**Assigned task**
A single number is wanted: how many lines of the records below contain the word "Financial".

START Data provided

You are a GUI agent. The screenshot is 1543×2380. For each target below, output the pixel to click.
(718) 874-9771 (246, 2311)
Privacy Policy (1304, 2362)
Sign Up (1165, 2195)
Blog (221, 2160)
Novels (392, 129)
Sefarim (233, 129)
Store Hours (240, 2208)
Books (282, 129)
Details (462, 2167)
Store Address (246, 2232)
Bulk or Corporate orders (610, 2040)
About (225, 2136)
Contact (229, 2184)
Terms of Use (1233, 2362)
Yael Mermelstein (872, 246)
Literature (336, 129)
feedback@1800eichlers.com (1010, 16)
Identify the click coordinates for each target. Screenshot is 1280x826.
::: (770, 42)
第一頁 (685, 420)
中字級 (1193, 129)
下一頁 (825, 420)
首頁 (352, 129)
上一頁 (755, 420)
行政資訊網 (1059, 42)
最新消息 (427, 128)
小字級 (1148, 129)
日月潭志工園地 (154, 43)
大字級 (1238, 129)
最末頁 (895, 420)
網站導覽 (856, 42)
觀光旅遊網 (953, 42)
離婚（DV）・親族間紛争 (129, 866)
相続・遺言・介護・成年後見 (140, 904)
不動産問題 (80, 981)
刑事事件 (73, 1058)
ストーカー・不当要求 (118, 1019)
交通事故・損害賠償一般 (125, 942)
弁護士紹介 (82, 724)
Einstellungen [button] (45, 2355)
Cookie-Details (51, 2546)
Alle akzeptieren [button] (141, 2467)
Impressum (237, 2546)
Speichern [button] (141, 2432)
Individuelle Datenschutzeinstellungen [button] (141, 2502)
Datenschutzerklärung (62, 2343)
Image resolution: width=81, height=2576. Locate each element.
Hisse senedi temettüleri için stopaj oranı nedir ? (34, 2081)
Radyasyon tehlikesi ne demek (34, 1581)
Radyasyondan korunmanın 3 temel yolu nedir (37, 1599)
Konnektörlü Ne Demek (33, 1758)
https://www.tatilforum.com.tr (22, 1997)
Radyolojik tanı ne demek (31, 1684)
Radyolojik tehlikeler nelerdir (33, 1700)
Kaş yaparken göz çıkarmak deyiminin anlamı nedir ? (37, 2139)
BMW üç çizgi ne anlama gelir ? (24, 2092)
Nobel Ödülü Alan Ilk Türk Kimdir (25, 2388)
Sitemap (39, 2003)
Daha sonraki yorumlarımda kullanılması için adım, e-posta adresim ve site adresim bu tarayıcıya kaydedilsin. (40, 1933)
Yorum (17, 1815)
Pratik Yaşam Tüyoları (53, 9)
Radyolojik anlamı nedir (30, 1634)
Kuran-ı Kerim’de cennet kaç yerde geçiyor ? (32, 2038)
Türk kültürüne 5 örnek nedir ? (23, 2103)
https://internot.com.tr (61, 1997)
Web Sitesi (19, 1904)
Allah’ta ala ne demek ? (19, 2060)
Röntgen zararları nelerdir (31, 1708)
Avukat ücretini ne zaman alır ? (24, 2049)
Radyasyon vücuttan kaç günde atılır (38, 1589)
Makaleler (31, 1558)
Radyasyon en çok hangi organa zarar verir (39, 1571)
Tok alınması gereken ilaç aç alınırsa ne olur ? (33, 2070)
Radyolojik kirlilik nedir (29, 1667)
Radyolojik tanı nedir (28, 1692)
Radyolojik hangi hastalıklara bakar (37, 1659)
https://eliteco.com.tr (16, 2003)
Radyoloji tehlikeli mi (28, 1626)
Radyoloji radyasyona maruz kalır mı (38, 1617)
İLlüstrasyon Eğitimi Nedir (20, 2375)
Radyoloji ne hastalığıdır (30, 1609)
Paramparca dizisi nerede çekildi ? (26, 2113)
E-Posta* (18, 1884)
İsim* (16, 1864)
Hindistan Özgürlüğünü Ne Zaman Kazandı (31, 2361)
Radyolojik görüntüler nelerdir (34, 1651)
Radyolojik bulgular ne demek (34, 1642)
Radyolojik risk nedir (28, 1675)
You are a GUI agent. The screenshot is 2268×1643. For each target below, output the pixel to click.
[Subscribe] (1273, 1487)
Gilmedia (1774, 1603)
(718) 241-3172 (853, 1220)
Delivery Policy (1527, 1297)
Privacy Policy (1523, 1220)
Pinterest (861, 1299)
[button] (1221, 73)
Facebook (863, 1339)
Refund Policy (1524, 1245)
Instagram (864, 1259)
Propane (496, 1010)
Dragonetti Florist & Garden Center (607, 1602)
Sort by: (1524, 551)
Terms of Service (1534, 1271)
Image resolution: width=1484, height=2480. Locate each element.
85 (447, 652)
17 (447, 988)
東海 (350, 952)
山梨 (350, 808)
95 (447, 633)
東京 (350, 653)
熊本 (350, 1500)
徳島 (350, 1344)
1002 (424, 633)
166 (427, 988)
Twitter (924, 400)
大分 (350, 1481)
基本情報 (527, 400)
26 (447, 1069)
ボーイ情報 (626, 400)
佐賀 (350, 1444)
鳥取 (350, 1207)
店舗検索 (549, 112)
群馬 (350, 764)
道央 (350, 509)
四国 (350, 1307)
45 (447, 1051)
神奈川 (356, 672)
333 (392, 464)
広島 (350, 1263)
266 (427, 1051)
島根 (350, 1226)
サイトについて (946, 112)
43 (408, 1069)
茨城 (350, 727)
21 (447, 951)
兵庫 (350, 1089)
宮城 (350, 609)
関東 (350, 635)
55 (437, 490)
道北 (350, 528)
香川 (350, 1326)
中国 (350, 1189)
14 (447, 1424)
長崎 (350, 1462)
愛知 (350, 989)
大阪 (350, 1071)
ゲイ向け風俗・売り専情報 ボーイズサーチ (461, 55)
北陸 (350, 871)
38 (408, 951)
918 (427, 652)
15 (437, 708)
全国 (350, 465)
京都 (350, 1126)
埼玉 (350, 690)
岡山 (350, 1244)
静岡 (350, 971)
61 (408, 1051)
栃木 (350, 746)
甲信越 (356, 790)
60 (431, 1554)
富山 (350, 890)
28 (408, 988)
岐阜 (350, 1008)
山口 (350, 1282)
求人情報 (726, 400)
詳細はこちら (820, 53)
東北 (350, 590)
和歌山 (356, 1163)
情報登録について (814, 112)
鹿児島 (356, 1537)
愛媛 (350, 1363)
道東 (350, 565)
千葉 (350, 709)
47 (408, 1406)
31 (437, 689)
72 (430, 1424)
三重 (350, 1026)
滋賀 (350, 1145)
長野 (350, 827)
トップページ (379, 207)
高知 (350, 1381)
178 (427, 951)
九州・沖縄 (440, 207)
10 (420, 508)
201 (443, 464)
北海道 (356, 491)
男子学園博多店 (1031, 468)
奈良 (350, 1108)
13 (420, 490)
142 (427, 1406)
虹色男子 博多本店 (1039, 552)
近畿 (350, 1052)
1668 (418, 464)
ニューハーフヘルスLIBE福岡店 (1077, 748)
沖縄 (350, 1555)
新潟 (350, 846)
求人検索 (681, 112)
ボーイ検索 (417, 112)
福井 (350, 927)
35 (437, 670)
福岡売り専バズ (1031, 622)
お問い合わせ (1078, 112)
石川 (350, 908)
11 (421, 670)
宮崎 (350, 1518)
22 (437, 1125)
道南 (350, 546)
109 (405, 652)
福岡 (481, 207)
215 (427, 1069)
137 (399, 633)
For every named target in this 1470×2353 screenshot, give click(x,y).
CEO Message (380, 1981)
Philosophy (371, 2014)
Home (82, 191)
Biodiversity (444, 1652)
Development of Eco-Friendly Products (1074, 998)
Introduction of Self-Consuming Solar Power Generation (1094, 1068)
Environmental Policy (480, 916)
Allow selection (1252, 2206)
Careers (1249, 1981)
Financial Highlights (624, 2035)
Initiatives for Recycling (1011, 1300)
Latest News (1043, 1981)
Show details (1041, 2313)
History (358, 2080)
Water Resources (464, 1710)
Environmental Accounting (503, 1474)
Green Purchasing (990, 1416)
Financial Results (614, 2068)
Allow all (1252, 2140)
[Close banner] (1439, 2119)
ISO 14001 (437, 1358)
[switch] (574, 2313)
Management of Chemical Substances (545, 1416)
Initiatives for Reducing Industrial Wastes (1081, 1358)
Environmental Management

END Data provided

**Solution for this task**
2